A Reforma Agrária e Questões Fundiárias no Brasil representam um tema complexo e historicamente enraizado, fundamental para compreender a estrutura social e econômica do país. Não se trata apenas da redistribuição de terras, mas de um conjunto de políticas que visam garantir a viabilidade da vida e da produção no campo, a redução de privilégios e a promoção da igualdade social. Este artigo busca analisar os desafios, o contexto histórico e as perspectivas futuras dessa luta crucial.
Entendendo a Reforma Agrária e Suas Raízes Históricas
A reforma agrária, em sua essência, busca reorganizar a distribuição de terras e o conjunto de relações sociais e econômicas no meio rural. Ela envolve garantir não só o acesso à terra, mas também a condições dignas de vida e produção para os trabalhadores rurais, incluindo crédito, equipamentos, políticas de comercialização e infraestrutura social (escolas, hospitais, transporte, comunicação e energia).
A Lei de Terras de 1850 e a Concentração Fundiária
No Brasil, as raízes dos conflitos agrários remontam à Lei de Terras de 1850. Criada num contexto de transição do trabalho escravo para o assalariado e de pressões internacionais contra a escravidão, essa lei regulamentou as posses existentes e estabeleceu a compra como única forma de acesso à terra. Isso beneficiou as famílias tradicionais já detentoras de grandes propriedades e dificultou enormemente que camponeses, ex-escravizados, indígenas e imigrantes se tornassem proprietários, acentuando a concentração fundiária e criando uma vasta população de "sem-terra".

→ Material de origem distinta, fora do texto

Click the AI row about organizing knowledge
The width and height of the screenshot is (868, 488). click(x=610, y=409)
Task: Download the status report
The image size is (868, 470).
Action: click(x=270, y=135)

Antes de 1850, a terra não era judicialmente uma mercadoria no Brasil; o acesso se dava principalmente por herança, o que já reforçava a posse por classes dominantes. Essa legislação teve um papel central em lançar a maioria da população rural à condição de mão de obra barata para as grandes propriedades agroexportadoras, uma situação que ainda hoje gera impasses.
Conflitos Históricos no Campo Brasileiro
A luta pela terra no Brasil não é um fenômeno recente. Já no Período Colonial, a fundação de quilombos por escravizados fugidos evidenciava os contrastes no acesso à terra. Eventos marcantes da República também revelam essa tensão:
- Guerra de Canudos (1896-1897): Camponeses oprimidos, seguidores de Antônio Conselheiro, buscando melhores condições de vida no sertão baiano.

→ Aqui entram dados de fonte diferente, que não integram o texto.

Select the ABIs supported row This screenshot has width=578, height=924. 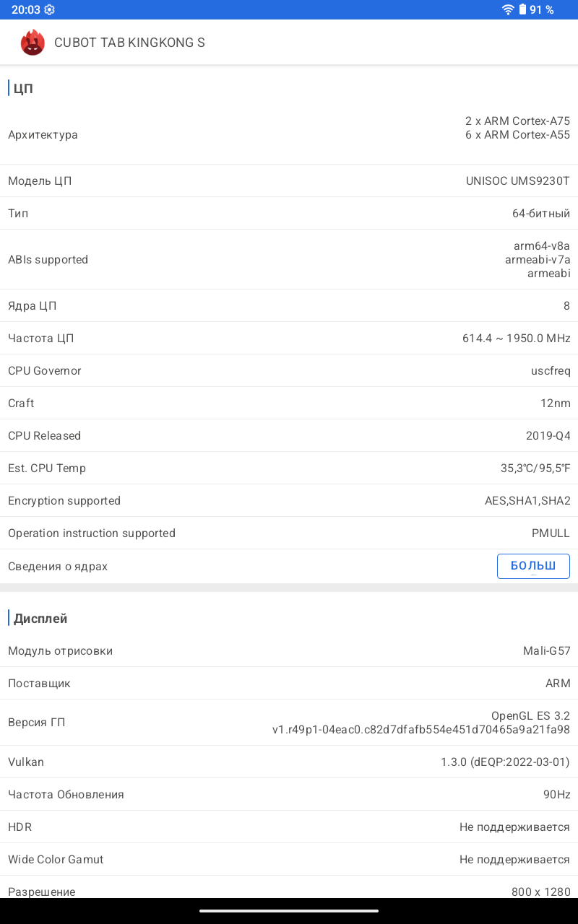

- Guerra do Contestado (1912-1916): Revolta camponesa em Santa Catarina e Paraná, impulsionada pela expulsão de posseiros e trabalhadores rurais devido a concessões de terras para grandes empresas estrangeiras, especialmente para a construção de ferrovias.

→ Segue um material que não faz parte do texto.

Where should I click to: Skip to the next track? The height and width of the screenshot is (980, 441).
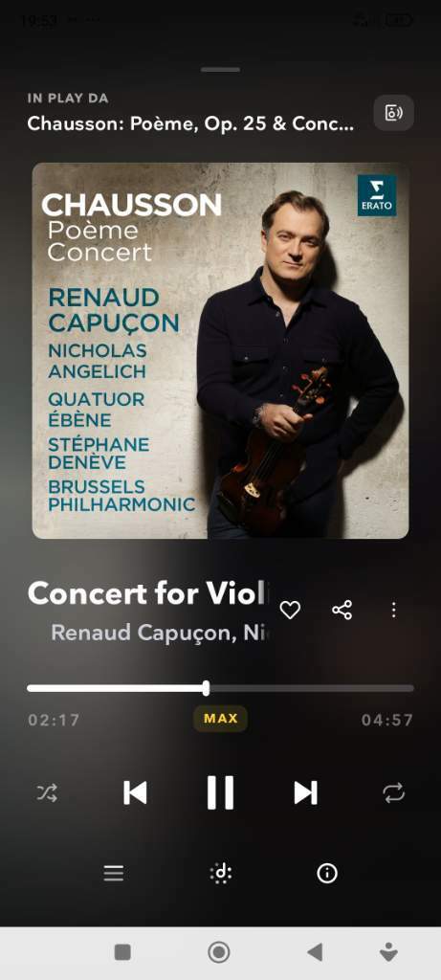point(305,793)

- Movimento do Cangaço (décadas de 1920 e 1930): Cangaceiros no Nordeste, desafiando o poder do Estado e vendendo proteção, muitas vezes como resposta a injustiças sociais e fundiárias.
Movimentos Sociais e a Luta Contemporânea pela Terra
Ao longo do século XX, a organização camponesa ganhou força. A criação de entidades como a União dos Lavradores e Trabalhadores Agrícolas do Brasil (ULTAB) em 1954 e a Confederação Nacional dos Trabalhadores na Agricultura (Contag) em 1963, juntamente com as Ligas Camponesas, buscou dar maior visibilidade à questão fundiária. Apesar da dura repressão durante os períodos ditatoriais, a partir do final dos anos 1970, um novo ciclo de lutas emergiu.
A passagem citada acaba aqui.